Par conséquent, la gestion des projets est toujours perçue comme une pratique « administrative » où chaque individu commis à la tâche essai de mettre en œuvre ses connaissances et ses certitudes. Cette façon de faire est un précédent qui ouvre la voie à l’« à-peu-près » dans la conduite des projets et à la mauvaise performance. Depuis les années 60, la gestion de projet est devenue une discipline scientifique à part entière et des méga-recherches sont conduites pour mettre en place des référentiels, standards, outils, techniques, méthodes en gestion de projet et, partant, améliorer les bonnes pratiques.

Des groupes de chercheurs et des regroupements professionnels se mettent en place pour donner à cette science toute sa plénitude et les résultats sont engrangés sur le terrain. Toutefois, il faut souligner que cette tendance est presque méconnue de la sphère des projets au Burkina Faso.

Aussi, il faut que l’on se sorte de la carte mentale des projets dits « de développement » dont l’objectif est d’aider les « autres ». Le Burkina Faso, à l’instar d’autres pays africains en développement, déroule les projets pour « aider » les populations. Conséquence, les règles et principes élémentaires de performance en gestion de projets sont reléguées au second plan, laissant place à des investissements qui ne répondent pas, le plus souvent, aux besoins des populations cibles.

(Lignes enregistrées du jeu de données)

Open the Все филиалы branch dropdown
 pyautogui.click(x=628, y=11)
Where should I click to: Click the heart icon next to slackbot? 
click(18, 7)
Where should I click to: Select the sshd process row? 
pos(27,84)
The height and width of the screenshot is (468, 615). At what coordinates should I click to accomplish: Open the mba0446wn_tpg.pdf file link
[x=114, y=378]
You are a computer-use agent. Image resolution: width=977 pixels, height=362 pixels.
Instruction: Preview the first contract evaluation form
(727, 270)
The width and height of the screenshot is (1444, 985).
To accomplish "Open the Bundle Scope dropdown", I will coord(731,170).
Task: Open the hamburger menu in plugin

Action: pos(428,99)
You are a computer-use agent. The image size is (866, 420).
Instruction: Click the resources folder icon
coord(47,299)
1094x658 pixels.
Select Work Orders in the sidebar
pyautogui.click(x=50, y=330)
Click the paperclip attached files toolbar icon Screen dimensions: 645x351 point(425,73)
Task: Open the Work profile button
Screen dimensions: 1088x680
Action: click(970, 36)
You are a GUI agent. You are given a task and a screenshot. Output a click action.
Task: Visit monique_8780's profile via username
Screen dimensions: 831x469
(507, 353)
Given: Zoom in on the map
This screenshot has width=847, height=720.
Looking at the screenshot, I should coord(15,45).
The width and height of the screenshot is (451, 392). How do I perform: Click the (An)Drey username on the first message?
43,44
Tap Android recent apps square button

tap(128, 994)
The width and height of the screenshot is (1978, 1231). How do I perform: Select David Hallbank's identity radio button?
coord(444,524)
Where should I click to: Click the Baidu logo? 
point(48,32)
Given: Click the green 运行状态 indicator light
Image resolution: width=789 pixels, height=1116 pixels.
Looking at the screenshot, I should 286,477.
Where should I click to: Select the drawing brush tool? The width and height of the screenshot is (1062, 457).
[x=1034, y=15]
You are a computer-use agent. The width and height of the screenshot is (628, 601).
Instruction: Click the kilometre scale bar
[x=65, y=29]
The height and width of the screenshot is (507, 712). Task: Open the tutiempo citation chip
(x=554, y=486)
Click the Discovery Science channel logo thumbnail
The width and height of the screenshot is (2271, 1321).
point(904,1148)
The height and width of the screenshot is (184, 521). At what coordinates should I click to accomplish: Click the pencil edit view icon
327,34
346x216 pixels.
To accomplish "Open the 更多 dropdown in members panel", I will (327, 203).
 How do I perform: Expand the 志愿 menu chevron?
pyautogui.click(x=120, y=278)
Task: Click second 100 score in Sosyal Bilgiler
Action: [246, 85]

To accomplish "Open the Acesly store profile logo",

● **Consigne de l'exercice**:
Selon l'extrait sur la gestion de projet au Burkina Faso, pourquoi les règles et principes élémentaires de performance sont-ils relégués au second plan ? Répondez en une à trois phrases. Les lignes ne jouent aucun rôle dans cet exercice.

● **Réponse finale**:
Ils le sont parce que le Burkina Faso, comme d'autres pays africains en développement, conduit ses projets pour « aider » les populations, selon la logique des projets dits « de développement ».